Synthetic control arms
A key reason why many eligible patients are not willing to enrol in clinical trials is the fear that they will be randomly allocated into the control arm of the trial and as a result, instead of benefitting from the candidate therapy, they receive a placebo treatment or the established standard-of-care. In addition to contending with this psychological barrier to participant recruitment, trial sponsors also need to deal with the resources required to run the control arm which typically involves the same number of participants as the arm receiving the candidate therapy. In indications such as oncology or rare diseases where the standard-of-care is expensive, the control arm may form a considerable proportion of the overall study budget
The increasing availability of real-world data has led to the emergence of synthetic control arms as a potential solution to these problems. Instead of relying on data from trial participants that have received a placebo, synthetic control arms create a statistical model derived from external data which can serve as a comparator for patients that have received the candidate therapy. The external data can comprise of the results of previous trials, medical records representing routine care and insurance claims data.
The use of a synthetic control arm is most suited for indications such as certain types of cancer where the standard-of-care is well-established and the progression of the disease is relatively predictable. Rare diseases where only a very small patient population is available to conduct a trial and all participants typically receive the investigational medicine would also benefit from the availability of a synthetic control.
The use of AI technologies is key to mine and analyse sufficient quantities of clinical data in both structured and unstructured forms to develop synthetic control arms that are reliable enough on which to base regulatory decisions. In recent years key regulatory authorities have been showing more willingness to consider synthetic control arms. In October 2020 the FDA set a new precedent by supporting the use of a hybrid external control arm in a phase III trial in recurrent glioblastoma.
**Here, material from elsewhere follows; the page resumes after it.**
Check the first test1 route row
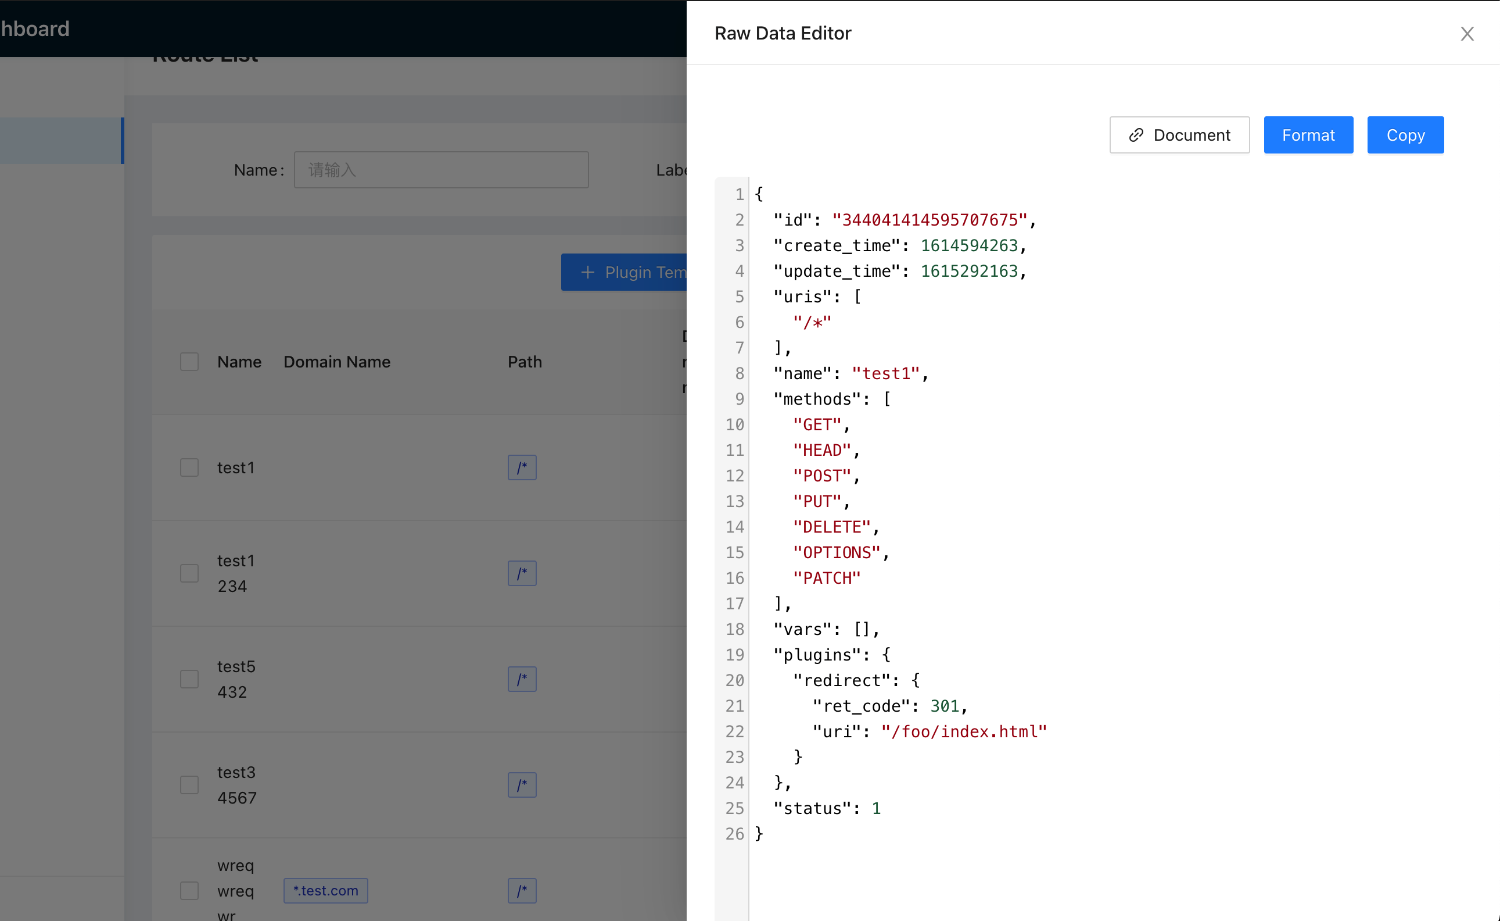189,468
The hybrid external control arm combines conventional randomised patients with a synthetic control arm developed by Medidata Acorn AI, a company which can leverage its development of synthetic control arms through use of its proprietary pool of more than seven million anonymised patient records. Without eliminating the traditional control arm entirely, this arrangement allows fewer patients to be enrolled to receive the standard-of-care which for recurrent glioblastoma is known not to prolong life significantly.
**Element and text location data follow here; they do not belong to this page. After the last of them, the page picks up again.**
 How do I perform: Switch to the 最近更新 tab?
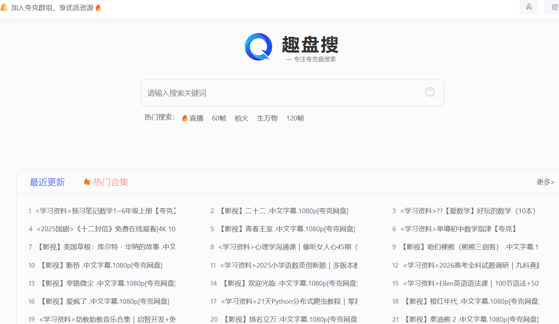[47, 182]
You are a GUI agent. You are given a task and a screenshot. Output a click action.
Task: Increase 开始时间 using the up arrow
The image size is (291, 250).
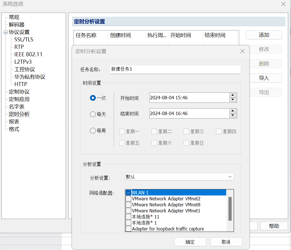233,96
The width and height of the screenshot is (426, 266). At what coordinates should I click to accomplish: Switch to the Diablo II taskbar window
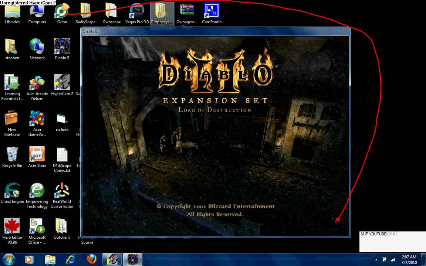click(132, 260)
Synthetic control arms and the other AI-leveraged methods mentioned above may not necessarily find their way into all future clinical trials, but they represent tools that can bring significant improvements in trial efficiency when used appropriately. As with other AI technologies, the availability of high quality data will be key for the further development and more widespread adoption of these approaches, but it is encouraging to see the number of new companies working towards transforming the clinical trials landscape.